AWS as provided the three types of Load Balancers, classic; application and network, our take on them from a pure network standpoint:
- Application Load Balancers are ideal for most HTTP/HTTPS applications, but the SSL/TLS termination ends on the ALB, not the Ec2/container instance. You can change this default behaviour with private/self-signed SSL/TLS certificates at the instance duplicating the nr of certificates you will require and maintain.
- Classic Load Balancers can terminate the SSL/TLS traffic at the destination (Ec2/container) but are a legacy Load Balancer. Still widely used but lacking on the ALB or NLB functionality, this Load Balancer will not support path routing or SSL/TLS SNI more recent certificates functionalities out of the box.
- Network Load Balancer is used for any traffic other than HTTP/HTTPS, ex. you have a database with a specific port. Bear in mind that NLB operates as the ALB when it comes to SSL/TLS.
- About SSL/TLS, all certificates must be available on AWS ACM; if you generate them or import them doesn’t matter, they must be there to be configured on your Load Balancer.
- Load Balancers are created on your AWS VPC Network and configured by you to your specifications but managed by AWS.
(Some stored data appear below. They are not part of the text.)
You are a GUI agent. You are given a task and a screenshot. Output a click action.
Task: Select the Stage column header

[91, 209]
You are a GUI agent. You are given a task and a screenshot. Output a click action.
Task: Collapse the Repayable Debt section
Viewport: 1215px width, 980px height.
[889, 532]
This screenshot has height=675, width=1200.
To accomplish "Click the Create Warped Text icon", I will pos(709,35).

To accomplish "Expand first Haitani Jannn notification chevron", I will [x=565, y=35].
- Load Balancers are region-centric. If you have platforms across different regions, you will have multiple Load Balancers per region.
All Boldlink clients solutions using Containers or Ec2 most likely will require a load balancer. We have found AWS Load Balancers always delivered the requirements for all the needs and eliminated a large chunk of technical Debt and operational overhead.
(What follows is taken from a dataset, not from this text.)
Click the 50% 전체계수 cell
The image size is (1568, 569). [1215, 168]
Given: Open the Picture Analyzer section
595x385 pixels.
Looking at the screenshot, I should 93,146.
AWS Virtual Private Cloud (VPC) is the centrepiece of your AWS network, you must get it right, which means configuring using it right, otherwise, you will expose your platforms and data to your detriment, some of our recommendations:
- Always use a minimum of 3+ pairs of subnets, one per each Availability Zone, this is the minimum to create highly available platforms.
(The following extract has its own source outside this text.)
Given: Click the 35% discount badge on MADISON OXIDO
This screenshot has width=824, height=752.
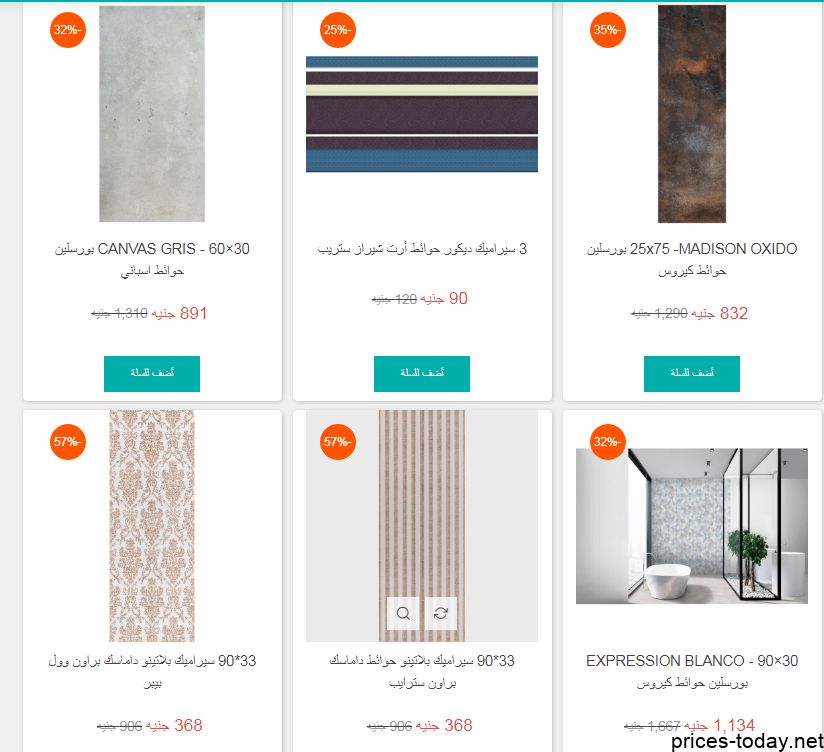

- On Public Subnets, use them for your Load Balancers, VPN/Bastion endpoints, or, any other endpoint which must be accessed directly from the internet.
- Private subnets can be of two types, with or without outgoing access to the internet.
- For Private Subnets with outbound internet access, they are for Platforms that require access to download only or are behind a public endpoint, for example, AWS Eks Ec2 Nodes, or an Ec2 instance behind an ALB, by default access to AWS API’s is done using the public endpoints so Platforms will be able to access these here or through VPC Private Link.
- Your Private Subnets without internet access is ideal for Platforms that require higher levels of isolation, ex. PCI/DSS environments AWS RDS Database/Cluster, the public endpoints of all AWS services will be unavailable, and that is why you can access them through AWS VPC PrivateLink.
- AWS API Services endpoints by default are public, but this presented limitations from a security and networking perspective. As an alternative, AWS provides AWS VPC PrivateLink allowing access to many AWS services even if your systems are completely isolated from the internet, ex, AWS S3 private link or an endpoint on another VPC in a different region. You should enable them on your VPC’s independently if your VPC has or not Internet connectivity.
- Enable VPC Flow Logs, and these will be useful to troubleshoot networking or extend your platforms Observability.
- Encrypt your traffic end-to-end, understand that the physical AWS infrastructure is shared with all their customers and isolated through software, not hardware. You cannot trust it. You have to ensure traffic from your client through the load balancers to your backend is encrypted, with no exceptions.
Networking is extensive and specific to your solution and needs, we hope to have the chance to discuss it with you more in detail, while here we stick to generalisations we hope are helpful.